Annie Ernaux, 82 anos, criou um novo gênero: autossociobiografia ou autobiografia impessoal.
Dissolveu as fronteiras entre o pensamento e a escrita. O que acontece em seu corpo acontece no mundo, o que acontece no mundo acontece também em seu corpo. Descreveu a França na segunda metade do século 20 falando de si despudoradamente, corajosamente, processando os seus lutos, os preconceitos que sofreu, as perdas entre os mais próximos, as dores de ser mulher independente que buscava o livre pensar e não queria um marido como cabide.
“No chão, debaixo de um pôster com os dizeres ‘Uma mulher sem homens é um peixe sem bicicleta’, esquadrinhávamos nossas vidas, acordando do torpor conjugal, e sentíamos que era possível largar marido e filhos, nos desligar de tudo, e escrever coisas cruas.”
Nenhuma decoração resiste à passagem de sua letra. Nenhuma aparência. Foi uma das leituras mais impressionantes de minha estante.
Para Annie, não existe verdade inferior quando é uma verdade interior. Ela bebe antes de ter sede, ela come antes de ter fome, ela deseja antes de amar alguém. Ela registra o antes de tudo: a gênese da modernidade.
Os títulos despojados e franciscanos de seus livros disfarçam o conteúdo vibrante: Os Anos, O Lugar, O Acontecimento.
Em Os Anos, a autora, já professora, enfrenta a morte do pai, dono de um restaurante no interior da França, num vilarejo onde encontrava-se com facilidade gente mais infeliz do que a própria família e ninguém usava palavras novas para substituir as de sempre.
Ela volta ao enterro para enxergar o defunto paterno como um pássaro deitado, tão diferente de quem conheceu no convívio miúdo. Ela descreve o local em que foi criada, o seu ponto de partida, detalhando o impacto da transição do trabalho rural para a industrialização na comunidade. Seus parentes vinham da lavoura, eram massacrados pelas fábricas e saíam das greves para tentar a sorte no comércio.
Um dos maiores orgulhos do pai se resumia a dizer para a filha intelectual: “nunca te fiz passar vergonha”.
Por sua vez, em Os Anos, Annie retrata o seu período de formação e consolidação universitária em Paris, dos 16 aos 44 anos, revelando com argúcia e lirismo as mudanças de comportamento do consumidor. Tempo de progressão material e pasmo existencial, em que os armazéns com os produtos atrás do balcão davam lugar aos supermercados, permitindo aos clientes tocar na mercadoria antes de comprar.
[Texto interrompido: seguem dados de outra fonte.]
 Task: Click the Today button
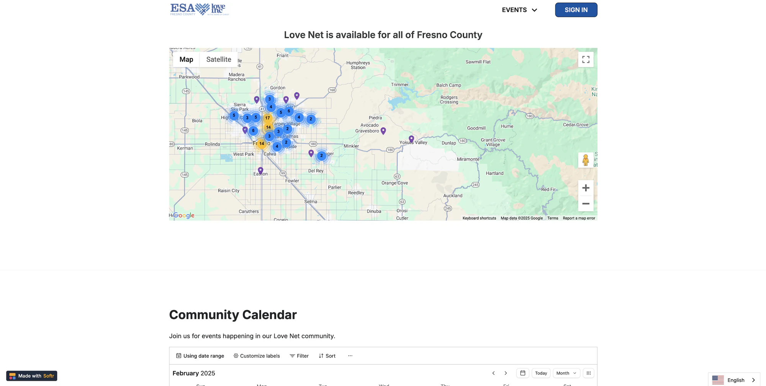(x=541, y=373)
As transformações de hábitos se mostravam tão radicais que interferiam no autoconhecimento e na imagem que cada um guardava de si. Um exemplo do baque era ouvir o seu timbre no gravador, e assim escutar a sua voz alheia.
Se na adolescência de O Lugar Annie tinha a certeza de não ser a mesma pessoa a cada ano, agora ela se sentia imóvel perante uma realidade em mutação.
No pequeno e dolorido O Acontecimento, que inspirou filme homônimo, a escritora confessa seu desamparo para fazer um aborto e permanecer estudando e morando em um pensionato. Não teve ajuda nem do ficante, nem de nenhum colega. Ela não escreve os nomes reais de quem não a amparou, não para proteger a privacidade deles, mas por não acreditar que, tamanha a indiferença, eles realmente existam em algum lugar.
Para quem almejava desaparecer no papel, ser transparente ao envelhecer, o Nobel de Literatura será um grande obstáculo ao propósito de Annie Ernaux.